Tuesday, March 28, 2017

Lantern II: Morphosis (2017)

Lantern's 2013 debut Below was one of those debut full-lengths so stacked with both subtle and overt qualities and flavors that it'd inevitably ramp up expectations for anything the Finns might follow it up with. An excellent permutation of the cavernous death metal that has been all the rage these last 5-10 years, it's application of both murk and melody into an unnerving but fulfilling whole set it apart from the lion's share of Incanta-clones who were becoming redundant despite their best intentions. II: Morphosis doesn't quite have the ability to take any listener by surprise the way its elder sibling did, so the duo of Cruciatus and Necrophilos just settled for concocting a damn fine, atmospheric death metal record which replicated most of the strengths of its predecessor but did not by any means clone it entirely. Thus you've got a sophomore which is almost guaranteed to satisfy listeners of records like last year's Blood Incantation full length, Starspawn, in fashioning reliable and well written death metal riff progressions into something of which the sum just feels greater than any individual parts.

Morphosis is not just some roiling, teething, subterranean sounding morass with guttural vocals and no ambition, but instead a sprawling and balanced offering which exceeds the maturity you'd expect after just a few years. The rhythm guitars are less ominous and far busier, the tone straightforward and dry but capable of translating the massive riff set splayed out across the 40 minutes. While they don't perform material which could technically be considered complex, the album nonetheless creates a labyrinthine intensity which never hinges on the predictable. While there are riff patterns in here which might straddle everything from prototype 90s melodic death metal to Scandinavian blackness, the bulk of the chord selections almost felt like a mash-up of the first three Morbid Angel records, with all the speed and hooks of the first and third, with the occasionally slogging malevolence that many associate with the second. Melodies aren't just employed as cheap gimmicks, but often these essential and ritualistic sequences of songs that are often left to their own while light percussion rattles off as accompaniment. They are also prone to a few abrupt stops and starts and occasionally fly off the handle into more chaotic, frenzied moments where there is just enough control that the record hasn't felt like it's gone over the edge into the abyss without a pilot.

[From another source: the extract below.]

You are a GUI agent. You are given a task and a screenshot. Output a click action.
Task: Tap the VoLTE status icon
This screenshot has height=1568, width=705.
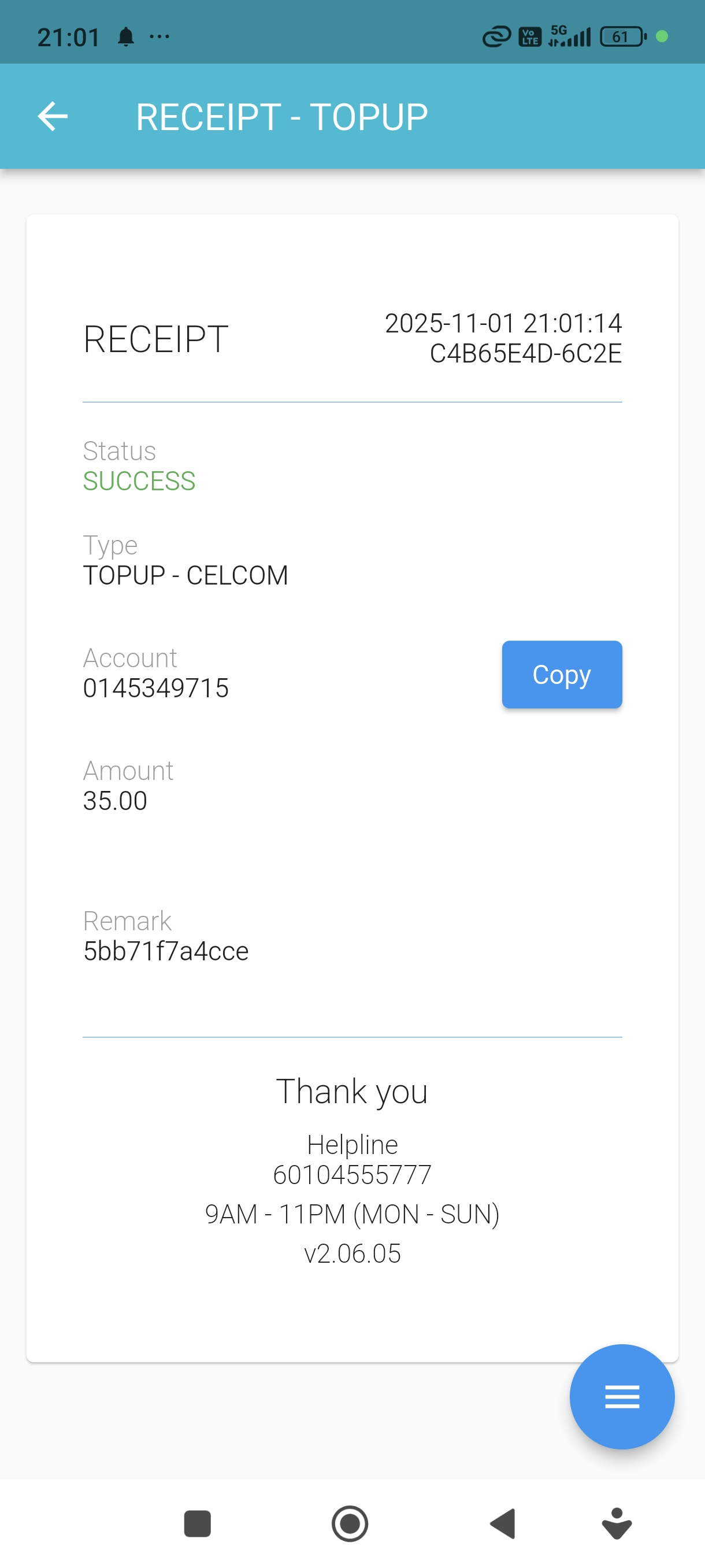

The ability to soundscape an atmosphere through the conventional death metal milieu here is just astounding, as in the escalation in the shorter tune "Hosting Yellow Fungi", or the mournful maze of "Necrotic Epiphanies" with all its wailing excess and double kick mashing fury. Lantern take the familiar and reinvigorate by giving it greater breadth and dimension. The vocals aren't just some utterly deep gurgle, but more of a hacked, angry, atmospheric take on something like Barney Greenway meets Steve Tucker only with tons of shrieking and raving for variety. The flexibility of the drumming allows the material to thrive at any speed, whether it's verging on grind or just the more robust, melodic and measured passages. There's also this feeling I got that the record was gradually becoming more immersive and memorable as it progressed, so by the finale "Lucid Endlessness" I felt like I was really hearing the best stuff on the whole album, rapid riffing and dissonant waves spiraling into my ears, until it hits that great, slow and groovy bridge that just carried it off into the nether. Intentional or not, this is a rare reaction I get to an album where it starts off good but then just evolves into blockbuster territory.

All that praise aside, I found it marginally less compelling and resonant than Below, if only because I felt like I connected to that debut's eeriness and its particular melodies slightly more. I imagine for many listeners, it will easily compensate with its more substantial and urgent sense of ambition and its tighter pendulum of structure and chaos; yet I wasn't quite hypnotized as often in listening though. But really we're dealing with apples and oranges, because this band is still at the very summit of the Finnish death metal scene of the present, with so much to offer, a true torchbearer for their forebears like Demilich, Demigod, or Convulsed, only sounding very little like any of those, with a lot more of a US influence to their composition split between the genre's Florida and New York founders. The fact is that Lantern use that simply as a foundation. Where they go with it is anyone's guess, and two full-length records in, they show more practice and potential than a lot of bands with decades more experience, crafting great death metal worthy of the howling planes of Pandemonium.